### [WORK REQUIRED]
Find the line that contains "Task: Open the default colour blue swatch" in the entries below. Output it and each later line exactly, and nothing else.

** DATA TO USE follows **

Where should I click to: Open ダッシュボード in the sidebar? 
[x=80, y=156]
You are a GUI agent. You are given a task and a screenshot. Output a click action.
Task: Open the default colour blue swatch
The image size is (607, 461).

** End of DATA TO USE **

### [ANSWER BOX]
Task: Open the default colour blue swatch
The image size is (607, 461).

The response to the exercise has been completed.